#### [PROVIDED MATERIAL]
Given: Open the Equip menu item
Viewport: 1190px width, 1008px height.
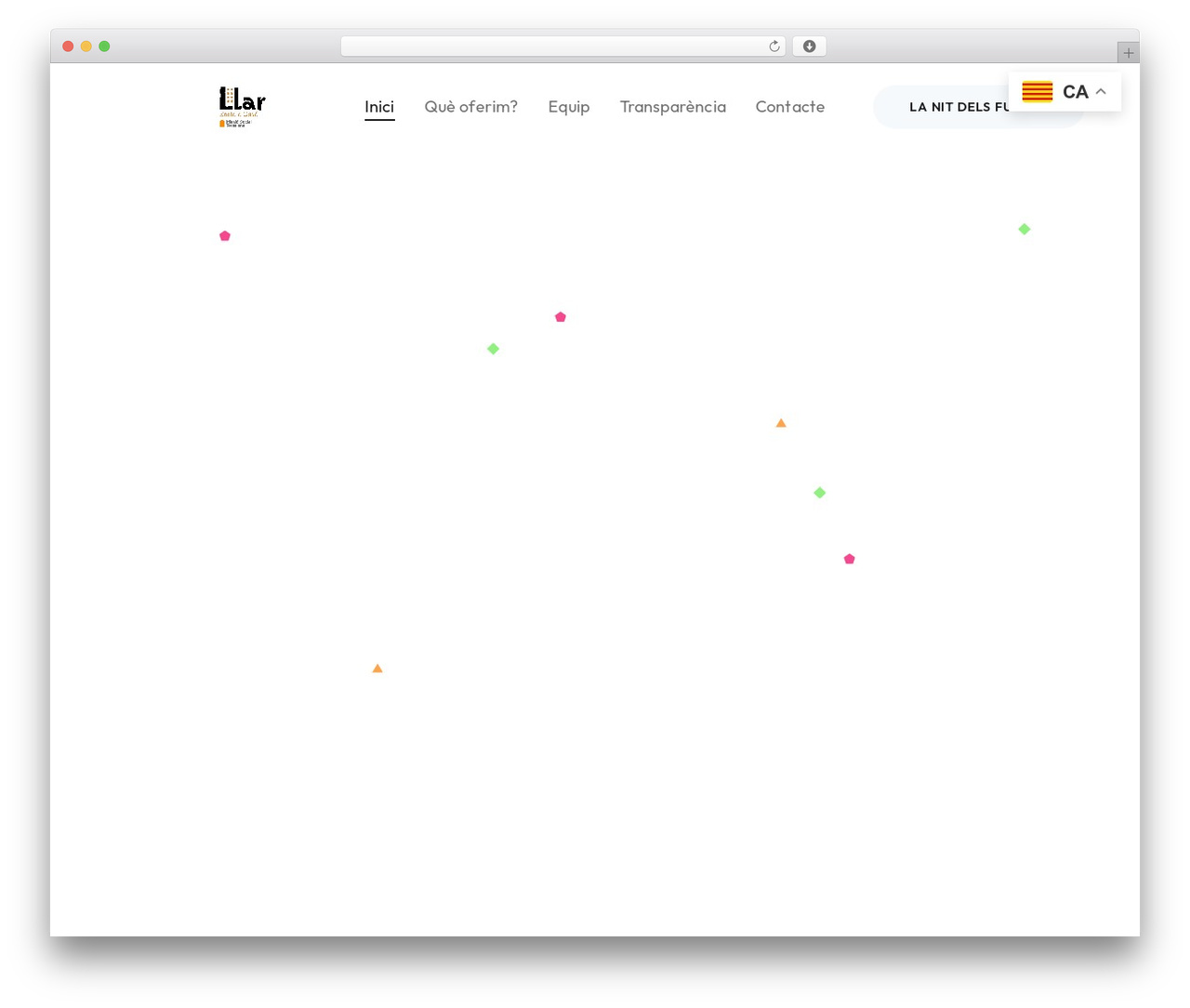Looking at the screenshot, I should (569, 107).
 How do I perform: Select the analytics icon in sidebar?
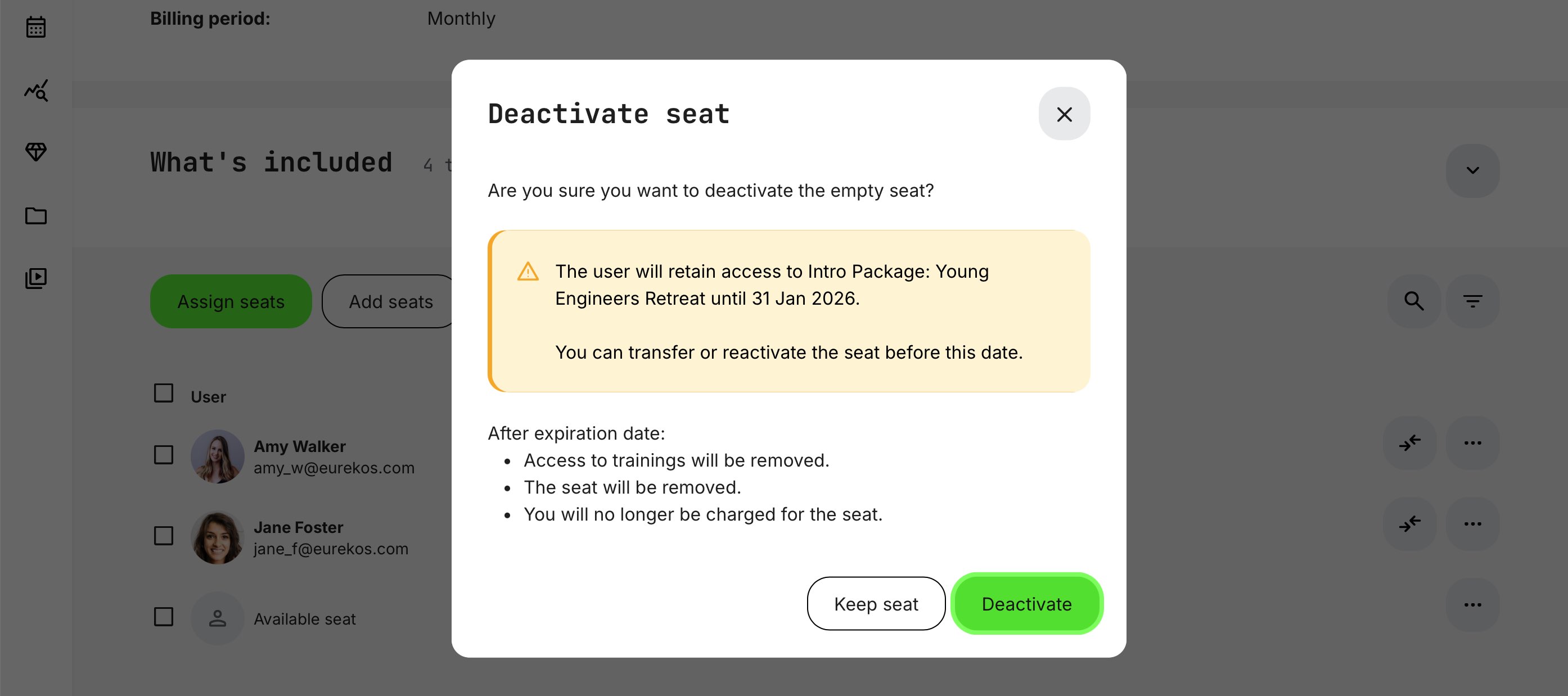coord(36,91)
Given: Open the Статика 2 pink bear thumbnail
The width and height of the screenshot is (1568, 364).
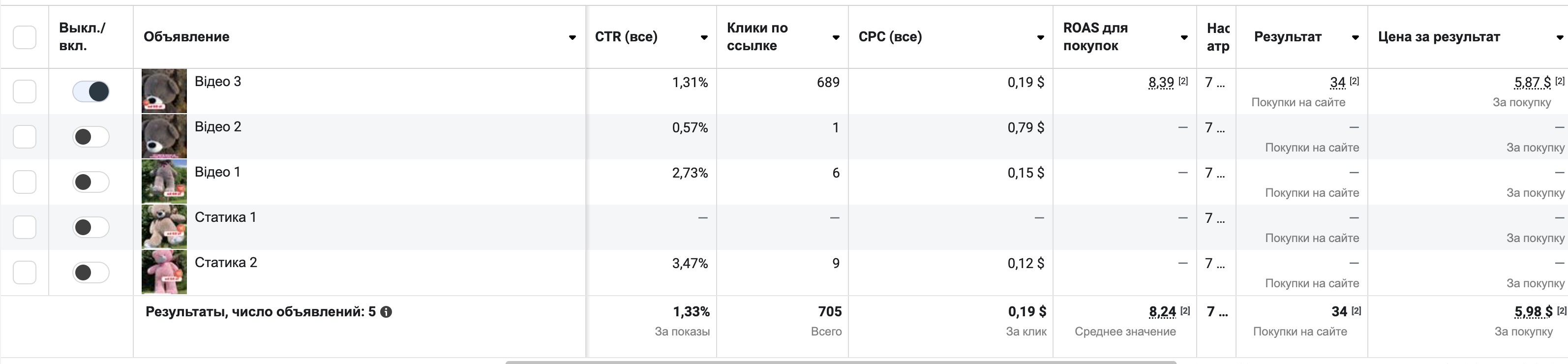Looking at the screenshot, I should click(164, 272).
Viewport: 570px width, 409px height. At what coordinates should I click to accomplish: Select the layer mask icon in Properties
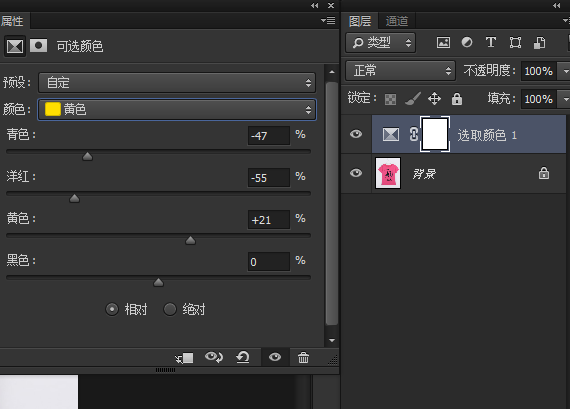pos(39,46)
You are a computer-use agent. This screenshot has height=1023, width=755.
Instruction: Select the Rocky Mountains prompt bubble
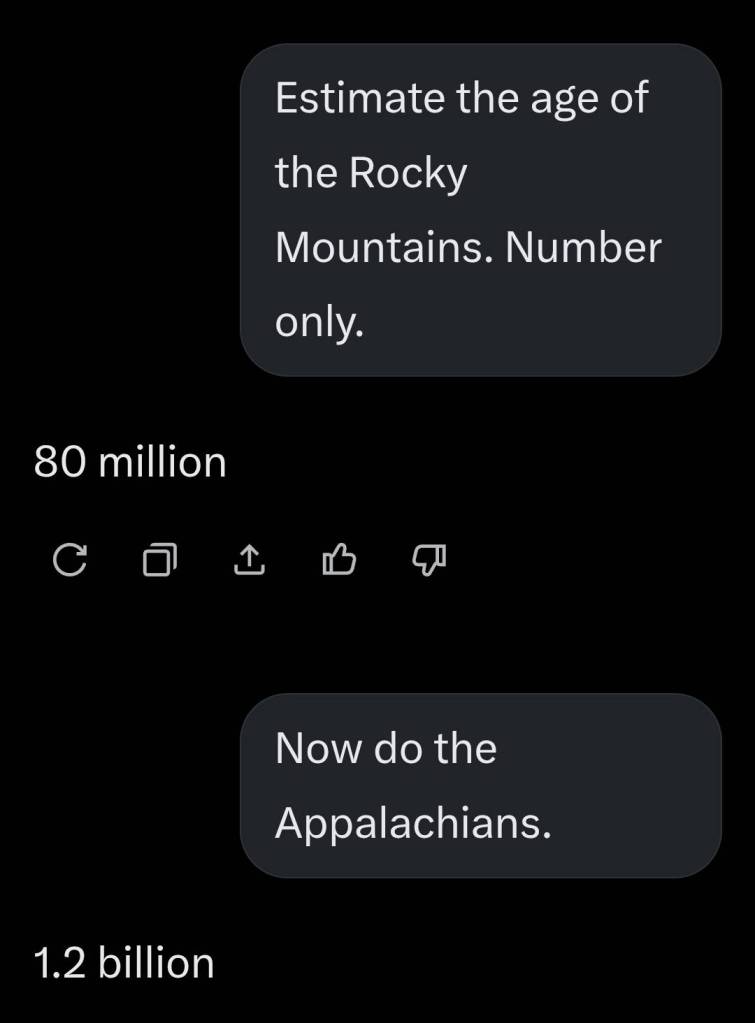point(480,210)
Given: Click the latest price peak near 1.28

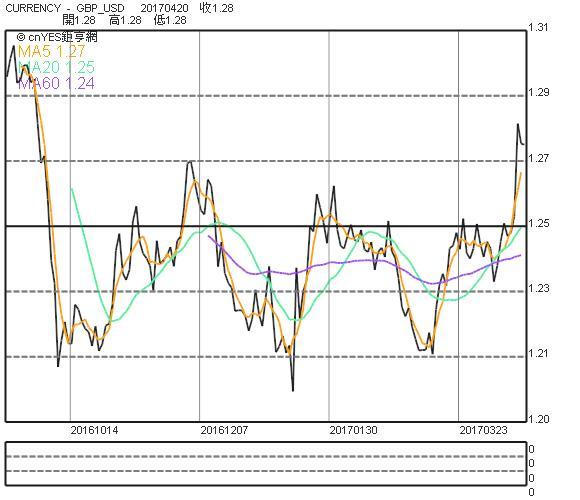Looking at the screenshot, I should pos(518,125).
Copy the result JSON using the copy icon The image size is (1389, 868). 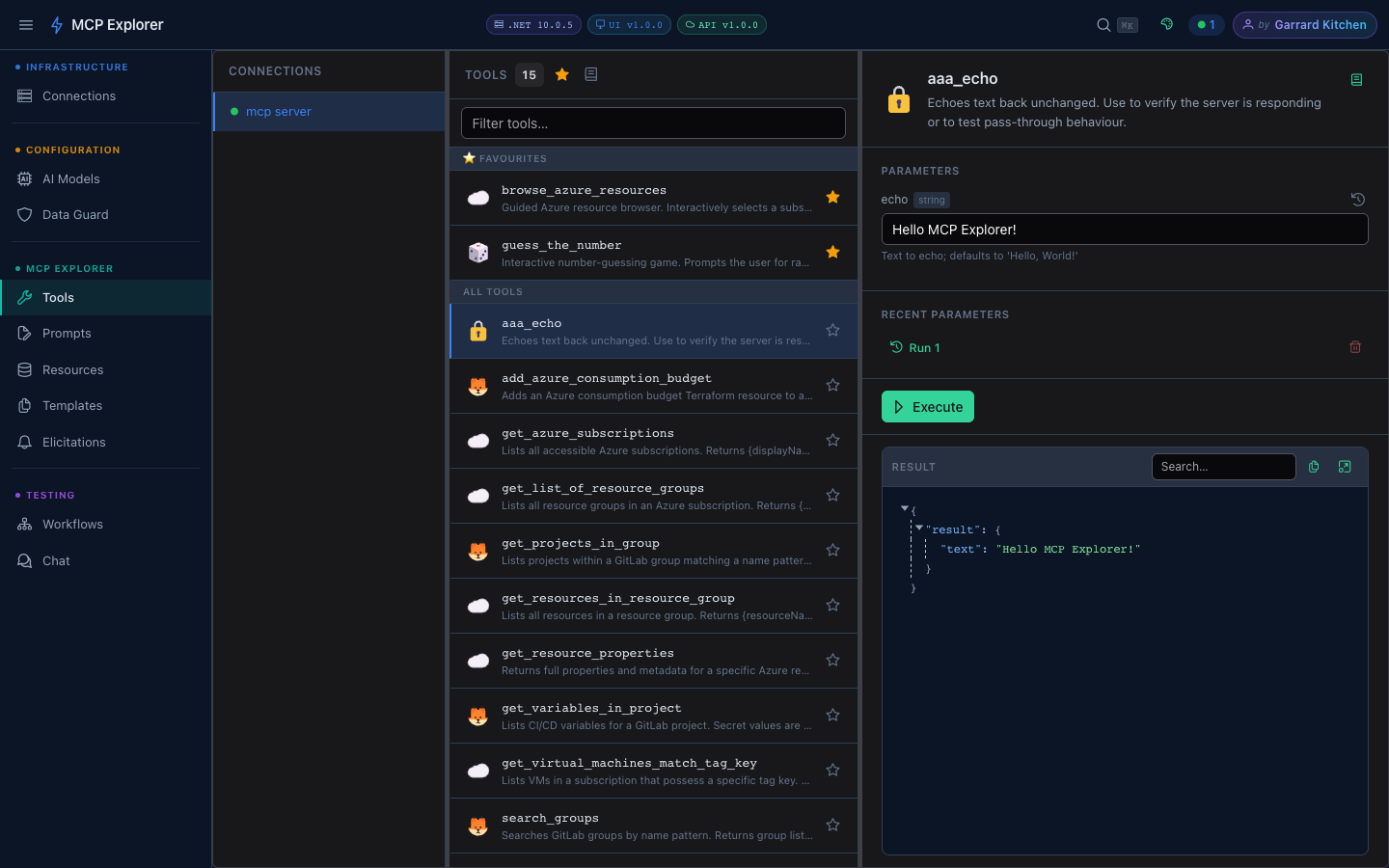coord(1314,467)
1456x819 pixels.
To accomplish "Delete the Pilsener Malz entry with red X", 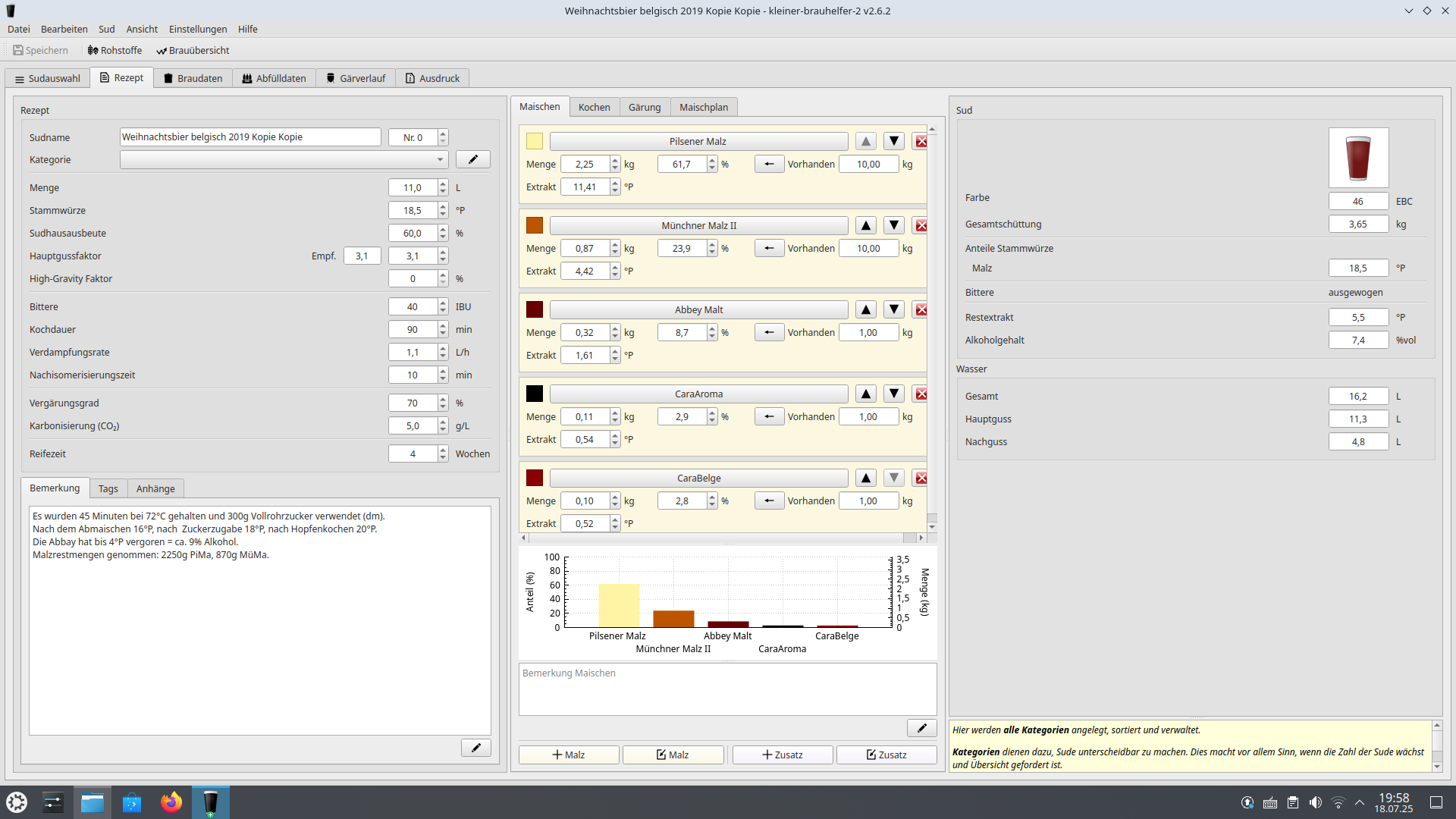I will tap(921, 142).
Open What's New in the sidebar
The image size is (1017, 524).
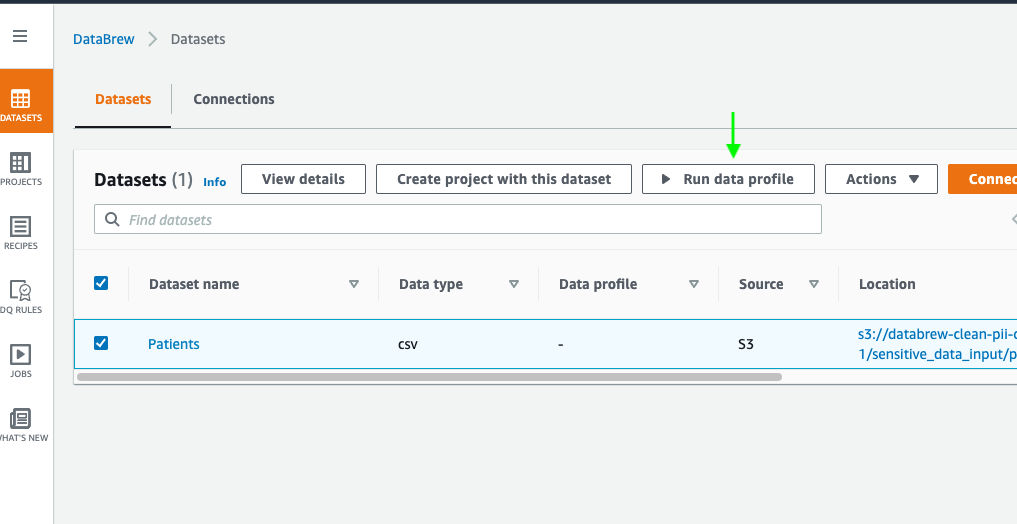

#### [TASK BRIEF]
Copy the listing above from its first line through the line containing "Looking at the screenshot, I should click(164, 272).", inclusive, leaving out the pictures.

#### [CORRECT ANSWER]
Given: Open the Equip menu item
Viewport: 1190px width, 1008px height.
Looking at the screenshot, I should (569, 107).
 How do I perform: Select the analytics icon in sidebar?
coord(36,91)
Given: Open the Статика 2 pink bear thumbnail
The width and height of the screenshot is (1568, 364).
Looking at the screenshot, I should click(164, 272).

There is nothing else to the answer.